Quoted text =>
From 4fd0c854f88e2246a255222a222c41e88f8a6efa Mon Sep 17 00:00:00 2001
From: Jean-Matthieu Etancelin <jean-matthieu.etancelin@univ-reims.fr>
Date: Sat, 6 Sep 2014 12:09:32 +0200
Subject: [PATCH] Fix multi-GPU multiscale advection: ghosts are taken into
 account in computing velocity line indices

---
 .../cl_src/kernels/comm_MS_advection_noVec.cl | 44 +++++++-----
 .../comm_advection_MS_and_remeshing_noVec.cl  | 44 +++++++-----
 .../hysop/gpu/multi_gpu_particle_advection.py | 72 ++++++++++---------
 3 files changed, 89 insertions(+), 71 deletions(-)

Data lines =>
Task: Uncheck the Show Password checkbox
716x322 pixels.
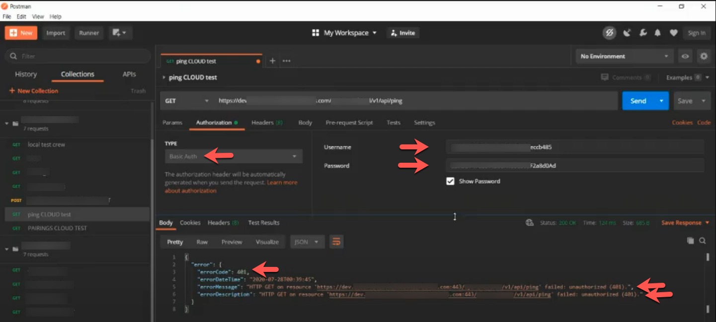Action: (x=450, y=182)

What you have to do =>
Copy the patch from "From 4fd0c854f88e2246a255222a222c41e88f8a6efa Mon" to "insertions(+), 71 deletions(-)". Work only from the patch and leave the data aside.

Written answer =>
From 4fd0c854f88e2246a255222a222c41e88f8a6efa Mon Sep 17 00:00:00 2001
From: Jean-Matthieu Etancelin <jean-matthieu.etancelin@univ-reims.fr>
Date: Sat, 6 Sep 2014 12:09:32 +0200
Subject: [PATCH] Fix multi-GPU multiscale advection: ghosts are taken into
 account in computing velocity line indices

---
 .../cl_src/kernels/comm_MS_advection_noVec.cl | 44 +++++++-----
 .../comm_advection_MS_and_remeshing_noVec.cl  | 44 +++++++-----
 .../hysop/gpu/multi_gpu_particle_advection.py | 72 ++++++++++---------
 3 files changed, 89 insertions(+), 71 deletions(-)